PHOTO: Supreme Leader addresses students on Saturday


Iran’s Supreme Leader has said in public that he is “sensitive” about the mass protests that followed the disputed 2009 Presidential elections.

Ayatollah Khamenei’s comments were in response to a Ph.D. student in criminal law who asked about the strict house arrests since February 2011 of opposition leaders and 2009 Presidential candidates Mir Hossein Mousavi and Mehdi Karroubi and Mousavi’s wife, academic and artist Zahra Rahnavard.

Mohammad Ali Kamfirouzi said the detention of the Green Movement leaders is “illegal” under the Islamic Republic’s Constitution.

The Supreme Leader responded by framing the activities of Mousavi — the top challenger in the Presidential vote “won” by Mahmoud Ahmadinejad — Karroubi, and Rahnavard as part of a sedition for which the trio had not expressed remorse:

My stance towards the riots of 2009 is very clear. I am sensitive towards this and my judgment is grounded on not providing support to those who were leading the riots or exploiting the situation and [who] have not to this date repented for doing so.

Khamenei maintained that the protests and the creation of the Green Movement were “not opposition to the leadership but hostility towards a web that connects the values” of the Islamic Republic.

A week after the 2009 vote — and four days after more than a million Iranians marched over claimed manipulation of the result — the Supreme Leader denounced any protests and said they would not be tolerated.

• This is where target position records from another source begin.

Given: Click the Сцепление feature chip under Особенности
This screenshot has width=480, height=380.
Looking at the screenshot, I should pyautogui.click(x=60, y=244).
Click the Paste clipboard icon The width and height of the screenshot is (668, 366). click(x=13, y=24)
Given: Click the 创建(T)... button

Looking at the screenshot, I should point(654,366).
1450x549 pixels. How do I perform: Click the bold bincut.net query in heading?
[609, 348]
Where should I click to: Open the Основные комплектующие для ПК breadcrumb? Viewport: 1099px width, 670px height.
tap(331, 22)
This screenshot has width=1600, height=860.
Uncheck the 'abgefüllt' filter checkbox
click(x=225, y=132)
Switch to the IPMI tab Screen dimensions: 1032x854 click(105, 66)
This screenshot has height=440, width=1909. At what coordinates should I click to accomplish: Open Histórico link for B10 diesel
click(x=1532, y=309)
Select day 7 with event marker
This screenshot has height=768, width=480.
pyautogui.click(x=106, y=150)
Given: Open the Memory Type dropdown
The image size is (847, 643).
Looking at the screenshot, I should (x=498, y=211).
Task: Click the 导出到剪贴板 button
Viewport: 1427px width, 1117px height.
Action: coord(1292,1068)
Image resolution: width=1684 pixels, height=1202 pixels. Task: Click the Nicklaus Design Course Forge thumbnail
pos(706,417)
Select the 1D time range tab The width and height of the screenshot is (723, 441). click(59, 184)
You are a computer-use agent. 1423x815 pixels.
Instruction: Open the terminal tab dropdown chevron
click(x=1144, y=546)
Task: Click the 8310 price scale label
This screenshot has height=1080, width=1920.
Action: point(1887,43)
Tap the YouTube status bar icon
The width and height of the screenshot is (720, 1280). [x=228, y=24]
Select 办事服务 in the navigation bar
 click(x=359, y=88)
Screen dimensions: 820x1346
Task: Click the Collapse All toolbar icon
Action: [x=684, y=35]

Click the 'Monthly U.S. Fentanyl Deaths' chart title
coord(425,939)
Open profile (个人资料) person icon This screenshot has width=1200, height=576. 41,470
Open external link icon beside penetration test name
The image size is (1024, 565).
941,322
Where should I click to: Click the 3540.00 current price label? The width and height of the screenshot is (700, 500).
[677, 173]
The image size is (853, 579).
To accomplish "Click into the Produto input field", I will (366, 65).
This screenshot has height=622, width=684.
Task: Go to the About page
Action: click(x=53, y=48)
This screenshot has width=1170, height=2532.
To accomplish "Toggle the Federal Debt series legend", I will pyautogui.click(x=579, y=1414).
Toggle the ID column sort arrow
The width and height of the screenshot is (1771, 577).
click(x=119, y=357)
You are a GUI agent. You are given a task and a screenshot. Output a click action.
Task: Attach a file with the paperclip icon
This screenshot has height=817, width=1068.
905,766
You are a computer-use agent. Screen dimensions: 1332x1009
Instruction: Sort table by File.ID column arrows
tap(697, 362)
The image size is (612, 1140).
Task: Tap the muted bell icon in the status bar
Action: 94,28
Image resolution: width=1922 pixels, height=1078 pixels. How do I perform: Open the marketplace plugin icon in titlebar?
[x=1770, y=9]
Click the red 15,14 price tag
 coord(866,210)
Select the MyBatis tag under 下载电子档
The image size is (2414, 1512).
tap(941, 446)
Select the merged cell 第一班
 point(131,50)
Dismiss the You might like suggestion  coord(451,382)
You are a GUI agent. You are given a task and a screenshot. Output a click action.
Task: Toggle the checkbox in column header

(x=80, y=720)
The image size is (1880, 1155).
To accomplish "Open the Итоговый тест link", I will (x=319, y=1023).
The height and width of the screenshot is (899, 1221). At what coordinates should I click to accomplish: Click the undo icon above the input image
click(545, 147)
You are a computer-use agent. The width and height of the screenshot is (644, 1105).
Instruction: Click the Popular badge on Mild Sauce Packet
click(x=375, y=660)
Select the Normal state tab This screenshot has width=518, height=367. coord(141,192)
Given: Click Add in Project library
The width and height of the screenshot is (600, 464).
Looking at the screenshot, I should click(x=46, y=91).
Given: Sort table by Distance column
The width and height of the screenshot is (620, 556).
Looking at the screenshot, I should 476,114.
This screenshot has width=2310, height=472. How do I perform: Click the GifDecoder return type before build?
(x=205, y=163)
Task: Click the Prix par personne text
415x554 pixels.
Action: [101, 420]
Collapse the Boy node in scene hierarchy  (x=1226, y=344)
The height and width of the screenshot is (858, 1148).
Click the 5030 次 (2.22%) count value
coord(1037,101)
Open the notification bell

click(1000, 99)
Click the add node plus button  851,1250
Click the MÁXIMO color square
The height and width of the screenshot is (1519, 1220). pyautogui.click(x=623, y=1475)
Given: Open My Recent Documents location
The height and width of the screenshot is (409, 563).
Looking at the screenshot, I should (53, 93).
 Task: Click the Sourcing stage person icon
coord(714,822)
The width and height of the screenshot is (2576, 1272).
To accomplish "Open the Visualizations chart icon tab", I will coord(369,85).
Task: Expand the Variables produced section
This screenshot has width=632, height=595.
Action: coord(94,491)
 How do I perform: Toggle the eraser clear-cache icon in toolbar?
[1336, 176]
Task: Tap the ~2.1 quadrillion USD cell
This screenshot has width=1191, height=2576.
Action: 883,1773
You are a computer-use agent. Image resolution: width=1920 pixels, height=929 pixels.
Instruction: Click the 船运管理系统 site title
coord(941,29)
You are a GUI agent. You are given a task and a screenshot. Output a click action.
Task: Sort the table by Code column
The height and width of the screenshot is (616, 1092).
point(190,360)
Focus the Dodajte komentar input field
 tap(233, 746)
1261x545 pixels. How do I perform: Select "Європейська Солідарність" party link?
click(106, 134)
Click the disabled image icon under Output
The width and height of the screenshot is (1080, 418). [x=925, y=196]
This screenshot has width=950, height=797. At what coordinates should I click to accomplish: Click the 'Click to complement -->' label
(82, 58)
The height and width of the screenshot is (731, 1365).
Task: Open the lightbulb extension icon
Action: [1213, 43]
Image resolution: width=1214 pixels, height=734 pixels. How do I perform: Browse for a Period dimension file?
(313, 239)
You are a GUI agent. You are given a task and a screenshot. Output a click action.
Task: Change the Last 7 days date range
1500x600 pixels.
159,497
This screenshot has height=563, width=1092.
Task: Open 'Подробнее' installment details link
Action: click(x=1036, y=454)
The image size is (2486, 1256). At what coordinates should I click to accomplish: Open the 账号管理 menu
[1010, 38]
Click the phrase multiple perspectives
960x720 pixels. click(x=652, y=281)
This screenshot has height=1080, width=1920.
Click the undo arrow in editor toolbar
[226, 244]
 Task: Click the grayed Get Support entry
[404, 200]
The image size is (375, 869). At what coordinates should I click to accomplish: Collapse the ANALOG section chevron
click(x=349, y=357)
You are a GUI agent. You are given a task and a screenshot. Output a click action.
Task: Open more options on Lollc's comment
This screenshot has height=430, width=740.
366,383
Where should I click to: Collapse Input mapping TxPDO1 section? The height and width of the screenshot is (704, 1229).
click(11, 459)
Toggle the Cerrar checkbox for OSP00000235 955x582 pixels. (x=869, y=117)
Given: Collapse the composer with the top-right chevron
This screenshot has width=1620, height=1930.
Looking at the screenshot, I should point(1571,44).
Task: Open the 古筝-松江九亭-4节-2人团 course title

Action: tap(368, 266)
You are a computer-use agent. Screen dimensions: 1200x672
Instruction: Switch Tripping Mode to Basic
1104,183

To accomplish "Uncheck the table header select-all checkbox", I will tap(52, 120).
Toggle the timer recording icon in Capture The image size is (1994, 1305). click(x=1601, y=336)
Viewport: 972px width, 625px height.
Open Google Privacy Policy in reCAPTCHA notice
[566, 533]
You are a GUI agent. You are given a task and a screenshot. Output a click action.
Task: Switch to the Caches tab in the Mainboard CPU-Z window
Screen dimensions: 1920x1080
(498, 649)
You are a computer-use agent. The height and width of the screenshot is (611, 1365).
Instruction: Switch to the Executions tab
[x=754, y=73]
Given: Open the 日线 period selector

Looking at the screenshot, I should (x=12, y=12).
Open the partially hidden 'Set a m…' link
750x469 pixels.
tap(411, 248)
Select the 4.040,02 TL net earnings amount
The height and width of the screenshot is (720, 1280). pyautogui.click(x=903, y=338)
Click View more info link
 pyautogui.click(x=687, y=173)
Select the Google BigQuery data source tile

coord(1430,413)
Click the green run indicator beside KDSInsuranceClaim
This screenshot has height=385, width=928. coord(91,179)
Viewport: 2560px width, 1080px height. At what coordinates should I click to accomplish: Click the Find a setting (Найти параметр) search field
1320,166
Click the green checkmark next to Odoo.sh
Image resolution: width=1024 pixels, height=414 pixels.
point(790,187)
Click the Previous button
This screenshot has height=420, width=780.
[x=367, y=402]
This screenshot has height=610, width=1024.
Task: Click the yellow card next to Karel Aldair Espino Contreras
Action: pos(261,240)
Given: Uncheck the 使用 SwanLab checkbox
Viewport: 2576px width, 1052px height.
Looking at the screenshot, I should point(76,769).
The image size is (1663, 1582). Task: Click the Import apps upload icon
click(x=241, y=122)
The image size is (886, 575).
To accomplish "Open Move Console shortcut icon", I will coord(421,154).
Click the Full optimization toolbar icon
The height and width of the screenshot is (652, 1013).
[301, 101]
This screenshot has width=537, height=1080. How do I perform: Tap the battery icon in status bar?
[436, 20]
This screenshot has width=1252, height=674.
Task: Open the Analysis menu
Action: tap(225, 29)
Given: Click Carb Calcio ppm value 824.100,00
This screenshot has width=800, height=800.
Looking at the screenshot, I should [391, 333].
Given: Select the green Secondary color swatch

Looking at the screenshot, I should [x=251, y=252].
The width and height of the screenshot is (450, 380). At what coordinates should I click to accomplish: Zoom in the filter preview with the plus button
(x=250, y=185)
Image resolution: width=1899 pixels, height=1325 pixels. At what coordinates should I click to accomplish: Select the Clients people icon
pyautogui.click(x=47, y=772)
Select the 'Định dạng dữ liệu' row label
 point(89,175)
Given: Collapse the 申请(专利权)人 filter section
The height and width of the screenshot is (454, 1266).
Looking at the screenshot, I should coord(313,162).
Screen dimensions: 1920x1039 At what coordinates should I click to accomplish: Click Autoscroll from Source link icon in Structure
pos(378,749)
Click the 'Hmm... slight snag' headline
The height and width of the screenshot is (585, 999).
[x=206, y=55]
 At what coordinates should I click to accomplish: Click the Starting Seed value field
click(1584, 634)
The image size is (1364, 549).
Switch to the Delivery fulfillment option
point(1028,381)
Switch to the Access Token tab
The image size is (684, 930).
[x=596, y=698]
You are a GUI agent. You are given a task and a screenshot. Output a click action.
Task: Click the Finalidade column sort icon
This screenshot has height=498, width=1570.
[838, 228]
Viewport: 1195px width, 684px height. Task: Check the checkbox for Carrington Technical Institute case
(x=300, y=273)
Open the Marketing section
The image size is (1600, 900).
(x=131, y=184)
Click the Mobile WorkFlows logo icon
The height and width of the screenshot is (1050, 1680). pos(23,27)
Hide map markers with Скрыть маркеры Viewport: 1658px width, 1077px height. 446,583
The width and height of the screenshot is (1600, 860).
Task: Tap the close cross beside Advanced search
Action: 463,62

Despite appeals by high-profile figures including former President Hashemi Rafsanjani and even President Rouhani, Khamenei has refused to intervened over the mass detention of political prisoners, the harassment of families, the suspension of political parties, and the cut-off of communications. His only action over the deaths of scores of protesters was the closure of the Kahrizak detention center where three demonstrators — including the son of a prominent conservative political activist — were killed.